*** SUPPLIED ENTRIES Section Begins ***
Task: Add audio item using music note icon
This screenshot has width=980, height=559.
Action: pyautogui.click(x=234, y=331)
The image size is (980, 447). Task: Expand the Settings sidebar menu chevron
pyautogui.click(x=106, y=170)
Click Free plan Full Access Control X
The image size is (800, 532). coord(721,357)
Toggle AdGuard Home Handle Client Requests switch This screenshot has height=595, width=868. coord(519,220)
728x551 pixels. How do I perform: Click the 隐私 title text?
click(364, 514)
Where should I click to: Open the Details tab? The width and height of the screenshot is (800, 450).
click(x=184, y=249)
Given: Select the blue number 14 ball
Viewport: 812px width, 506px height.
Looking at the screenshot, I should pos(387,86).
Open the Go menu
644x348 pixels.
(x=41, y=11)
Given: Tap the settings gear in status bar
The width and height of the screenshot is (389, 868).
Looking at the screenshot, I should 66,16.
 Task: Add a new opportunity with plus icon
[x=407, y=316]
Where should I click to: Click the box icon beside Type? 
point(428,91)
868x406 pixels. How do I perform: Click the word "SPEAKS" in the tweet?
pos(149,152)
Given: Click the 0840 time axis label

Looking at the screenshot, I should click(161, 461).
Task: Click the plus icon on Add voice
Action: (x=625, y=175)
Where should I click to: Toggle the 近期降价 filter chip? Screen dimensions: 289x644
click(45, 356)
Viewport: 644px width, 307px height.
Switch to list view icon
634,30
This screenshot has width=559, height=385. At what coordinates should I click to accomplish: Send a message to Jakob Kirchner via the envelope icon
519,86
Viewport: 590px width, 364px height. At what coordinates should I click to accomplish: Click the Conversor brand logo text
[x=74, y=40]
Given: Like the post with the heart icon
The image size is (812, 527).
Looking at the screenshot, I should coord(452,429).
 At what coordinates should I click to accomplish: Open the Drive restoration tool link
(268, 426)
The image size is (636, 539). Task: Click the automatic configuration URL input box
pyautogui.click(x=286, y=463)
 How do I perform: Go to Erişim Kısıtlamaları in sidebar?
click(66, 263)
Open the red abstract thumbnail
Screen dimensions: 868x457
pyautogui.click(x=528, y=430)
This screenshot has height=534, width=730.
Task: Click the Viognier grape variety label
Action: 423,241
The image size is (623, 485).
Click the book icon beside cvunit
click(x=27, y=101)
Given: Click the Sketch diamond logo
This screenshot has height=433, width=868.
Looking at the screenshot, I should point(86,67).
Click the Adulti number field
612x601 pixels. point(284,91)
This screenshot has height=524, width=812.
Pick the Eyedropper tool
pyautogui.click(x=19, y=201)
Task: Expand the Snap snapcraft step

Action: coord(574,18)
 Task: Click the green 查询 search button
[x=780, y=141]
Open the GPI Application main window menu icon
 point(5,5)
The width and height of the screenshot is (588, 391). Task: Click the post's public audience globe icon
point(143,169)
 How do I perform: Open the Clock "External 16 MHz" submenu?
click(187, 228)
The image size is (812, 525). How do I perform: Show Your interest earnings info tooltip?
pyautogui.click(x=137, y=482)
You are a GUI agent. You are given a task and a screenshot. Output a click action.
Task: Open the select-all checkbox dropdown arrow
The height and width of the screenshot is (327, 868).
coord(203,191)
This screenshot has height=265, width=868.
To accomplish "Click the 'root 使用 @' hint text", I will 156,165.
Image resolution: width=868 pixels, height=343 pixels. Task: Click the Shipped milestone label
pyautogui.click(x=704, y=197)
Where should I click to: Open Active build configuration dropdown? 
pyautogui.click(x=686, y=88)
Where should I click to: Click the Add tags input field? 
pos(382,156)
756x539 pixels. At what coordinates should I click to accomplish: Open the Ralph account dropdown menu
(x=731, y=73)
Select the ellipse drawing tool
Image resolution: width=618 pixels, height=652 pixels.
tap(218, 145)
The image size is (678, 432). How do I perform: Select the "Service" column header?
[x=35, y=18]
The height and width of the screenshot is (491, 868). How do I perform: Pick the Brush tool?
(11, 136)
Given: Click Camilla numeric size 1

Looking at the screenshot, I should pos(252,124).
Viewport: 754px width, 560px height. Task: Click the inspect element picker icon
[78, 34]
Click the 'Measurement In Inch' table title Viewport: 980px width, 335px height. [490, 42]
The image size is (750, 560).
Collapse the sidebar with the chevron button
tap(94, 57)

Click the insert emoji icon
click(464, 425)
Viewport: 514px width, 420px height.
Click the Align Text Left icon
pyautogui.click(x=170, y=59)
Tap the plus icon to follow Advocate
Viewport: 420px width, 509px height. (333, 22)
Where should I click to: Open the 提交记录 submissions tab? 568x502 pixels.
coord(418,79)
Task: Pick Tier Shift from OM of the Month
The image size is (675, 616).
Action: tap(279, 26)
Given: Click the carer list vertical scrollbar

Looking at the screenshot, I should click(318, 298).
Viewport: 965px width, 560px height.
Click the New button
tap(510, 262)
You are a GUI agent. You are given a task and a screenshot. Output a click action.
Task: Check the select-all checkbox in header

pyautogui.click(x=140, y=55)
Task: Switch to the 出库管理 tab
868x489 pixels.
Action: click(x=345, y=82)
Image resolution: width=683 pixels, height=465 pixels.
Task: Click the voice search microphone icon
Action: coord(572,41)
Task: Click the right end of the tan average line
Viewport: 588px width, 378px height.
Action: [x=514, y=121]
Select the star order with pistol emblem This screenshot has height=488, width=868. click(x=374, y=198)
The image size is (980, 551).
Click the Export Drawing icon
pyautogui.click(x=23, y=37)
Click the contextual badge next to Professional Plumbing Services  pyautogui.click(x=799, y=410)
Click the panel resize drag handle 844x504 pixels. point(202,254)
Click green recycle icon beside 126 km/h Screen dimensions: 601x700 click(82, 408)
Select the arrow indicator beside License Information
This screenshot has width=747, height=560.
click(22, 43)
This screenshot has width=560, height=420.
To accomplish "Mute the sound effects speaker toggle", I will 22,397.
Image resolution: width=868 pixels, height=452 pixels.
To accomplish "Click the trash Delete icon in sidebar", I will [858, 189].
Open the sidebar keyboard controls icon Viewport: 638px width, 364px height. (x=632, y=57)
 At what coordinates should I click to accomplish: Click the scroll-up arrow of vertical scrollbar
*** SUPPLIED ENTRIES Section Ends ***
# [TASK OBJECTIVE]
Your task is to retype all the records above with nothing left out.

# [YOUR SOLUTION]
Task: Add audio item using music note icon
This screenshot has width=980, height=559.
Action: pyautogui.click(x=234, y=331)
The image size is (980, 447). Task: Expand the Settings sidebar menu chevron
pyautogui.click(x=106, y=170)
Click Free plan Full Access Control X
The image size is (800, 532). coord(721,357)
Toggle AdGuard Home Handle Client Requests switch This screenshot has height=595, width=868. coord(519,220)
728x551 pixels. How do I perform: Click the 隐私 title text?
click(364, 514)
Where should I click to: Open the Details tab? The width and height of the screenshot is (800, 450).
click(x=184, y=249)
Given: Select the blue number 14 ball
Viewport: 812px width, 506px height.
Looking at the screenshot, I should pos(387,86).
Open the Go menu
644x348 pixels.
(x=41, y=11)
Given: Tap the settings gear in status bar
The width and height of the screenshot is (389, 868).
Looking at the screenshot, I should 66,16.
 Task: Add a new opportunity with plus icon
[x=407, y=316]
Where should I click to: Click the box icon beside Type? 
point(428,91)
868x406 pixels. How do I perform: Click the word "SPEAKS" in the tweet?
pos(149,152)
Given: Click the 0840 time axis label

Looking at the screenshot, I should click(161, 461).
Task: Click the plus icon on Add voice
Action: (x=625, y=175)
Where should I click to: Toggle the 近期降价 filter chip? Screen dimensions: 289x644
click(45, 356)
Viewport: 644px width, 307px height.
Switch to list view icon
634,30
This screenshot has width=559, height=385. At what coordinates should I click to accomplish: Send a message to Jakob Kirchner via the envelope icon
519,86
Viewport: 590px width, 364px height. At what coordinates should I click to accomplish: Click the Conversor brand logo text
[x=74, y=40]
Given: Like the post with the heart icon
The image size is (812, 527).
Looking at the screenshot, I should coord(452,429).
 At what coordinates should I click to accomplish: Open the Drive restoration tool link
(268, 426)
The image size is (636, 539). Task: Click the automatic configuration URL input box
pyautogui.click(x=286, y=463)
 How do I perform: Go to Erişim Kısıtlamaları in sidebar?
click(66, 263)
Open the red abstract thumbnail
Screen dimensions: 868x457
pyautogui.click(x=528, y=430)
This screenshot has height=534, width=730.
Task: Click the Viognier grape variety label
Action: 423,241
The image size is (623, 485).
Click the book icon beside cvunit
click(x=27, y=101)
Given: Click the Sketch diamond logo
This screenshot has height=433, width=868.
Looking at the screenshot, I should point(86,67).
Click the Adulti number field
612x601 pixels. point(284,91)
This screenshot has height=524, width=812.
Pick the Eyedropper tool
pyautogui.click(x=19, y=201)
Task: Expand the Snap snapcraft step

Action: coord(574,18)
 Task: Click the green 查询 search button
[x=780, y=141]
Open the GPI Application main window menu icon
 point(5,5)
The width and height of the screenshot is (588, 391). Task: Click the post's public audience globe icon
point(143,169)
 How do I perform: Open the Clock "External 16 MHz" submenu?
click(187, 228)
The image size is (812, 525). How do I perform: Show Your interest earnings info tooltip?
pyautogui.click(x=137, y=482)
You are a GUI agent. You are given a task and a screenshot. Output a click action.
Task: Open the select-all checkbox dropdown arrow
The height and width of the screenshot is (327, 868).
coord(203,191)
This screenshot has height=265, width=868.
To accomplish "Click the 'root 使用 @' hint text", I will 156,165.
Image resolution: width=868 pixels, height=343 pixels. Task: Click the Shipped milestone label
pyautogui.click(x=704, y=197)
Where should I click to: Open Active build configuration dropdown? 
pyautogui.click(x=686, y=88)
Where should I click to: Click the Add tags input field? 
pos(382,156)
756x539 pixels. At what coordinates should I click to accomplish: Open the Ralph account dropdown menu
(x=731, y=73)
Select the ellipse drawing tool
Image resolution: width=618 pixels, height=652 pixels.
tap(218, 145)
The image size is (678, 432). How do I perform: Select the "Service" column header?
[x=35, y=18]
The height and width of the screenshot is (491, 868). How do I perform: Pick the Brush tool?
(11, 136)
Given: Click Camilla numeric size 1

Looking at the screenshot, I should pos(252,124).
Viewport: 754px width, 560px height. Task: Click the inspect element picker icon
[78, 34]
Click the 'Measurement In Inch' table title Viewport: 980px width, 335px height. [490, 42]
The image size is (750, 560).
Collapse the sidebar with the chevron button
tap(94, 57)

Click the insert emoji icon
click(464, 425)
Viewport: 514px width, 420px height.
Click the Align Text Left icon
pyautogui.click(x=170, y=59)
Tap the plus icon to follow Advocate
Viewport: 420px width, 509px height. (333, 22)
Where should I click to: Open the 提交记录 submissions tab? 568x502 pixels.
coord(418,79)
Task: Pick Tier Shift from OM of the Month
The image size is (675, 616).
Action: tap(279, 26)
Given: Click the carer list vertical scrollbar

Looking at the screenshot, I should click(318, 298).
Viewport: 965px width, 560px height.
Click the New button
tap(510, 262)
You are a GUI agent. You are given a task and a screenshot. Output a click action.
Task: Check the select-all checkbox in header

pyautogui.click(x=140, y=55)
Task: Switch to the 出库管理 tab
868x489 pixels.
Action: click(x=345, y=82)
Image resolution: width=683 pixels, height=465 pixels.
Task: Click the voice search microphone icon
Action: coord(572,41)
Task: Click the right end of the tan average line
Viewport: 588px width, 378px height.
Action: [x=514, y=121]
Select the star order with pistol emblem This screenshot has height=488, width=868. click(x=374, y=198)
The image size is (980, 551).
Click the Export Drawing icon
pyautogui.click(x=23, y=37)
Click the contextual badge next to Professional Plumbing Services  pyautogui.click(x=799, y=410)
Click the panel resize drag handle 844x504 pixels. point(202,254)
Click green recycle icon beside 126 km/h Screen dimensions: 601x700 click(82, 408)
Select the arrow indicator beside License Information
This screenshot has width=747, height=560.
click(22, 43)
This screenshot has width=560, height=420.
To accomplish "Mute the sound effects speaker toggle", I will 22,397.
Image resolution: width=868 pixels, height=452 pixels.
To accomplish "Click the trash Delete icon in sidebar", I will [858, 189].
Open the sidebar keyboard controls icon Viewport: 638px width, 364px height. (x=632, y=57)
 At what coordinates should I click to accomplish: Click the scroll-up arrow of vertical scrollbar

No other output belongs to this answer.